▼

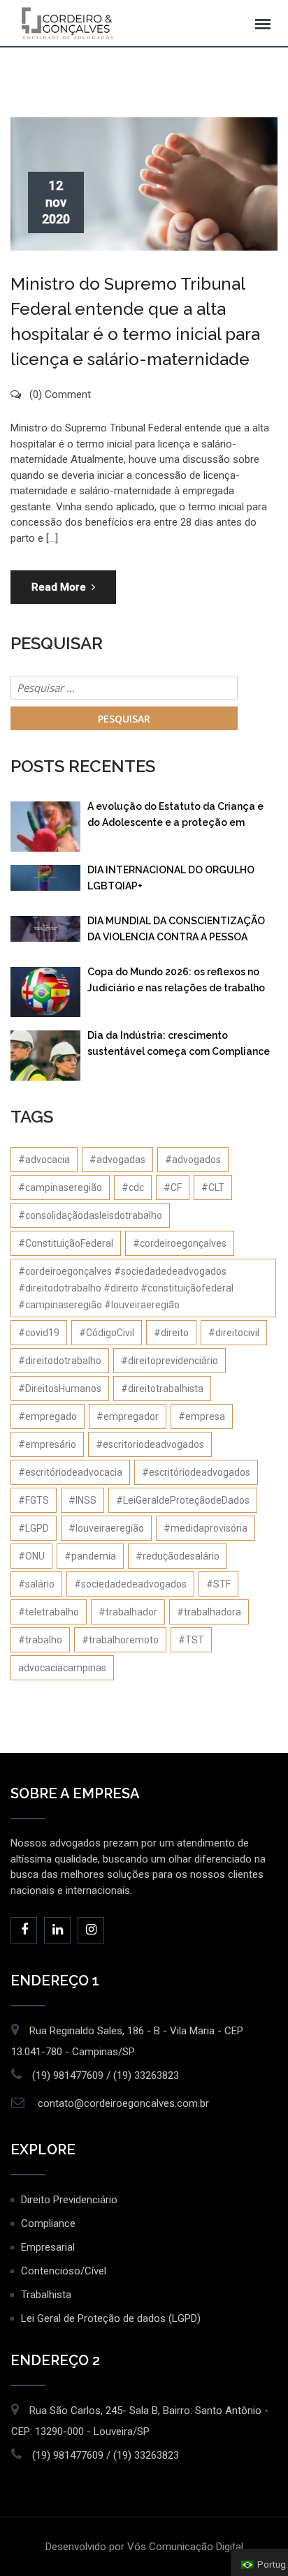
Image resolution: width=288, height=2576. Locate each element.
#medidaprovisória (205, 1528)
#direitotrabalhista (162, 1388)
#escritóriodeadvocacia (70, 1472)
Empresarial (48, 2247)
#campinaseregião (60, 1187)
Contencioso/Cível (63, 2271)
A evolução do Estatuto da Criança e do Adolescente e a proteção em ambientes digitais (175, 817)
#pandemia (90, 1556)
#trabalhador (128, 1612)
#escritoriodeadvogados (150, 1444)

▲
▼

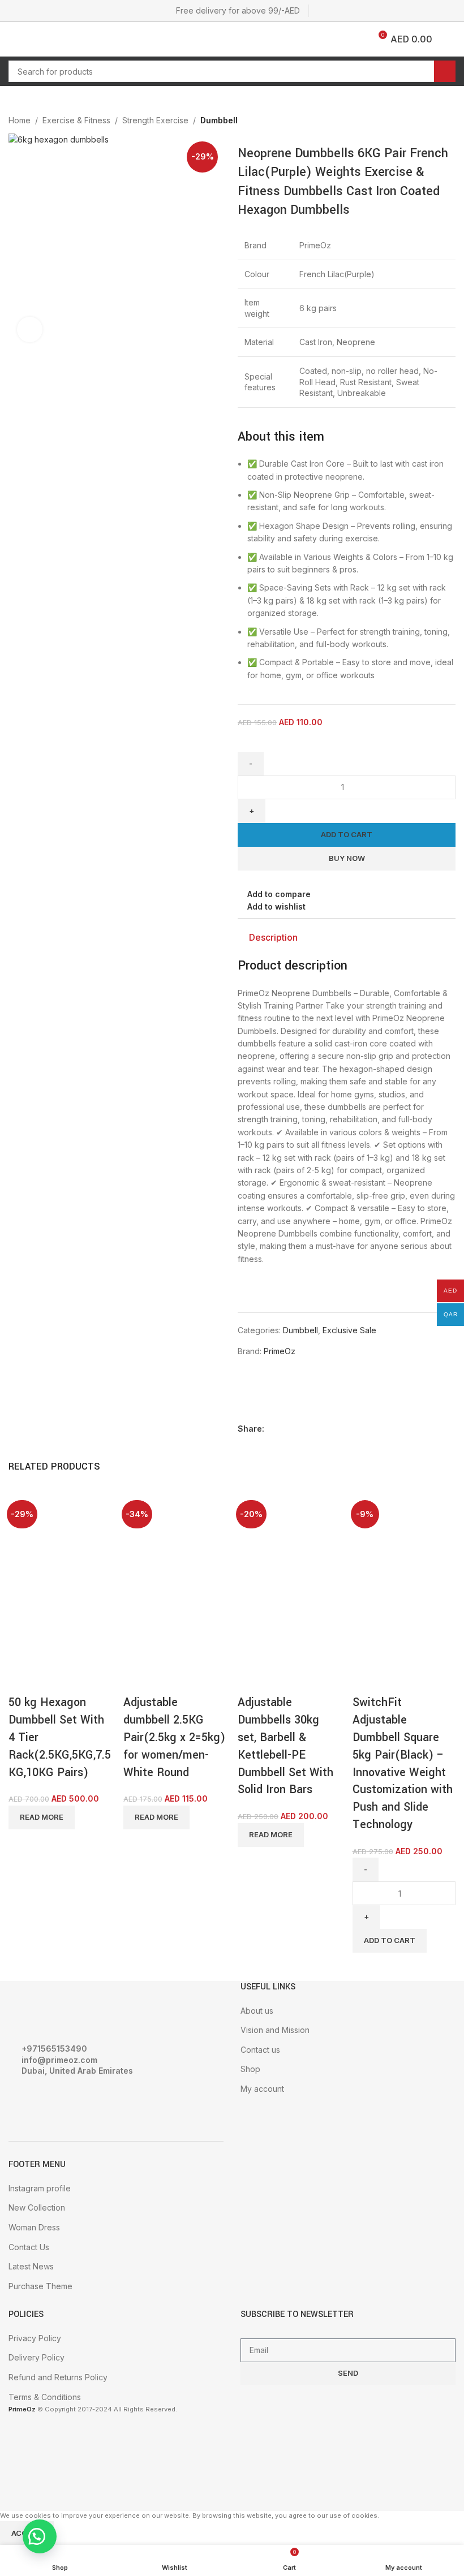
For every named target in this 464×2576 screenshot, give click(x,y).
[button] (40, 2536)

▲

From the records above, extract exactly and only the lines that begin at the line with "Contencioso/Cível (63, 2271)" and stop after the line with "#escritoriodeadvogados (150, 1444)".

Contencioso/Cível (63, 2271)
A evolução do Estatuto da Criança e do Adolescente e a proteção em ambientes digitais (175, 817)
#pandemia (90, 1556)
#trabalhador (128, 1612)
#escritoriodeadvogados (150, 1444)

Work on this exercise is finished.